TEXT:
I am sitting in my office, surrounded by the sheer essence of who I am. There are two calendars on the wall depicting children at play. Hanging on the wall above my computer screen is an oil painting of a rodeo cowboy welded to the saddle of a wild eyed bronc done in hues of gold, red, black, and brown. Two laptops are open to various applications, as I prepare a teacher training for this coming Sunday, while figuring out some labyrinth of administrative haywire tied to the non-profit for which I am a director.

The evening hour approaches and reminds me of the first afternoons spent in my new office on the 11th green of Sun Land Golf and Country Club. I was a youthful 68-year-old retiree at the time. There was an awakening passion for the small-town life to which my wife and I had escaped. The road to this life had become a narrow one. Before we left Seattle, it was established by way of a militaristically fashioned manifesto of deliverance: "No more working for Link Light Rail, and you will start puttering in the garden." But I still write a bit for my own pleasure, and of course, I watch sunrises and sunsets in absolute bliss.

Some of the clutter in my office includes eight golf balls that fell into our backyard when a few old duffers from my community severely hooked their drive off of the 11th tee this past summer. Each one is a trophy that fits right in with the die-cast cars, model paper airplanes, and squishy balls I use to award my "club" kids for being extra attentive. They are mostly good kids who enjoy the Bible stories and the songs we sing as we mentor their precious souls in the deeper things of God. There is peace in giving ourselves to the kids in our clubs. Just as there is peace in the process of collecting mementos of our club adventures, though they are never physically present here where I do my pondering and administrating, children never leave my office now. I hear their laughter and chatter and feel the chaotic love they expend all over my universe.

STORED DATA:
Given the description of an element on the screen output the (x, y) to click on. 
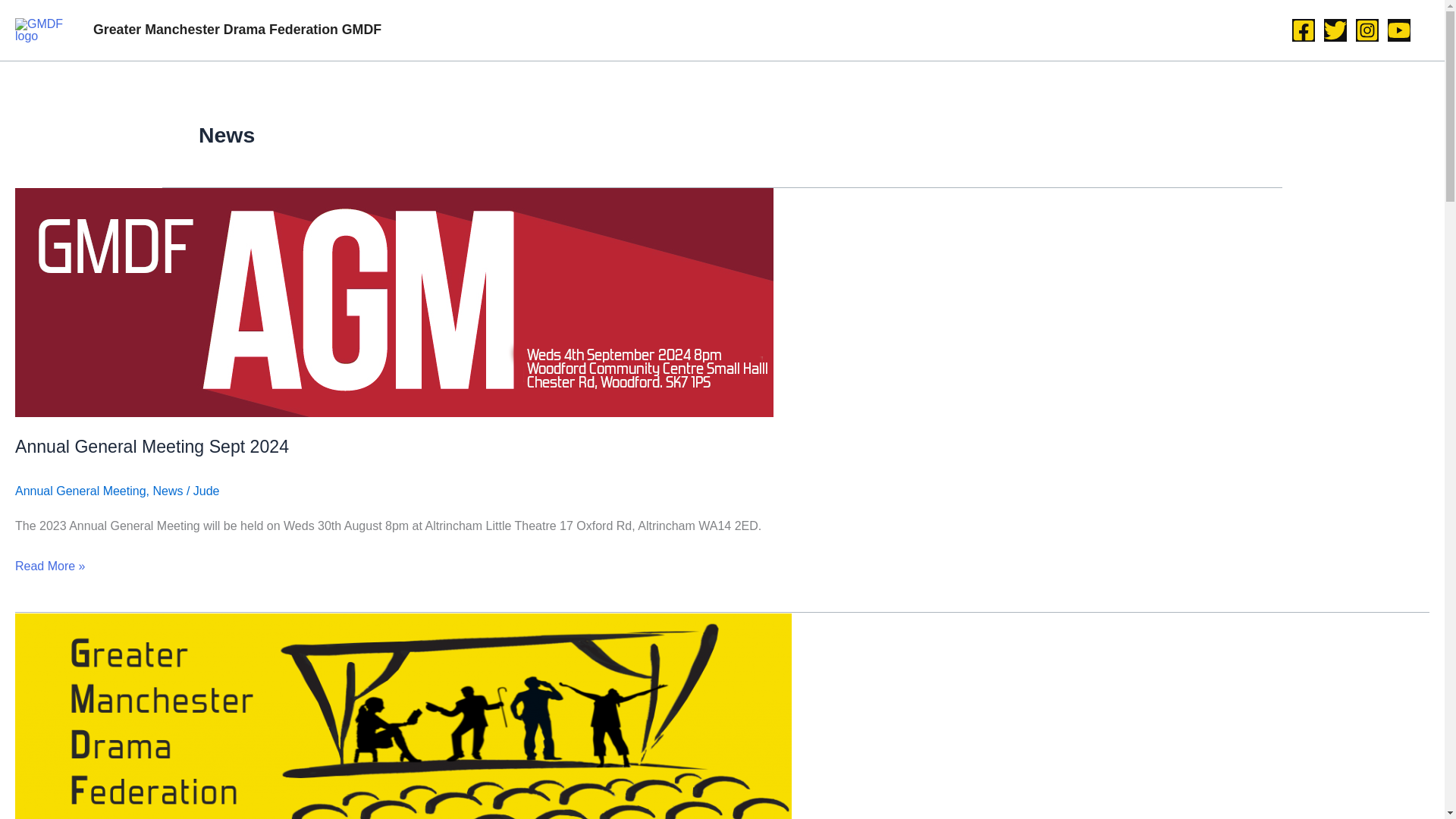
Greater Manchester Drama Federation GMDF (237, 29)
View all posts by Jude (206, 490)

WHAT THIS EXERCISE ASKS:
1. From the office essay, list the colors used in the oil painting of the rodeo cowboy.
2. In the office essay, how many golf balls fell into the backyard, and from which tee were they hit?

ANSWERS TO THE EXERCISES:
1. Gold, red, black, brown

2. Eight golf balls, hit off the 11th tee.